Le Pr Yu-Jie Zhou a introduit la technique de transfert actif de plaque (ATP), consistant à transférer la plaque de la BL vers le VP via une prédilatation de la BL, suivie d’un stent dans le VP. L’essai ATP, incluant 284 patients avec des lésions distales non protégées du tronc commun gauche, n’a pas montré de différence significative en revascularisation cible entre l’ATP et le stent conditionnel. Cependant, l’ATP a réduit les compromissions de la BL et les besoins en stent secondaire.

La revascularisation des occlusions chroniques totales (CTO) a bénéficié de progrès techniques, bien que leur application clinique reste inégale. Le Chinese CTO Club propose une stratégie basée sur l’injection coronaire bilatérale, l’évaluation angiographique rigoureuse et l’utilisation raisonnée des techniques antérogrades, rétrogrades et de réentrée. L’échographie intravasculaire (IVUS) est recommandée pour guider l’ICP. Des études supplémentaires sont nécessaires pour identifier les patients bénéficiant le plus d’une ICP-CTO comparée au traitement médical optimal.

La resténose intra-stent (RIS), en augmentation, est traitée par des stents à élution de médicament (DES) de deuxième génération ou des ballons enduits de médicament (DCB). Néanmoins, l’implantation répétée de DES suscite des inquiétudes, tandis que le concept « leave nothing behind » avec DCB gagne en popularité. La préparation lésionnelle (par atherectomie rotationnelle ou laser excimère) est cruciale, notamment en cas de calcifications sévères. La lithotritie intravasculaire coronaire (IVL) a démontré une efficacité clinique de 95 %, avec un faible taux d’événements cardiaques à 30 jours.

Les interventions complexes ne sont pas systématiquement synonymes de risque élevé. Celui-ci dépend de l’anatomie coronarienne, des comorbidités et de l’état hémodynamique. En cas de choc cardiogénique post-infarctus (mortalité hospitalière de 65 %), le Pr Zhou propose le modèle « PIE-2R » : gestion du pacing, support circulatoire (IABP/Impella, ECMO veino-artérielle), gestion respiratoire et revascularisation. Ce modèle repose sur une équipe multidisciplinaire pour l’évaluation des risques, la revascularisation rapide et une prise en charge péri-procédurale rigoureuse.

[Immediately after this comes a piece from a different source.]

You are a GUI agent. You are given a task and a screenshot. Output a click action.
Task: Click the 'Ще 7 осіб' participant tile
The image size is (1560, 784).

Malgré les avancées, les CHIPs restent sous-traités en raison d’un manque d’expertise et d’une confusion sur les indications. Un programme de formation spécialisé, axé sur l’évaluation des candidats, les techniques interventionnelles et les objectifs de la revascularisation, est indispensable. Des études complémentaires devront comparer les bénéfices à court et long terme de l’ICP au traitement médical ou chirurgical, tandis qu’un modèle de risque affiné permettra de mieux cibler les patients éligibles.

En conclusion, la gestion des CHIPs nécessite une approche multifactorielle, intégrant évaluation des risques, techniques avancées et collaboration multidisciplinaire. Les perspectives chinoises soulignent l’importance de l’expertise interventionnelle, de l’imagerie intracoronaire et de l’innovation stratégique. Des recherches continues et des formations dédiées restent essentielles pour optimiser le pronostic de ces patients complexes.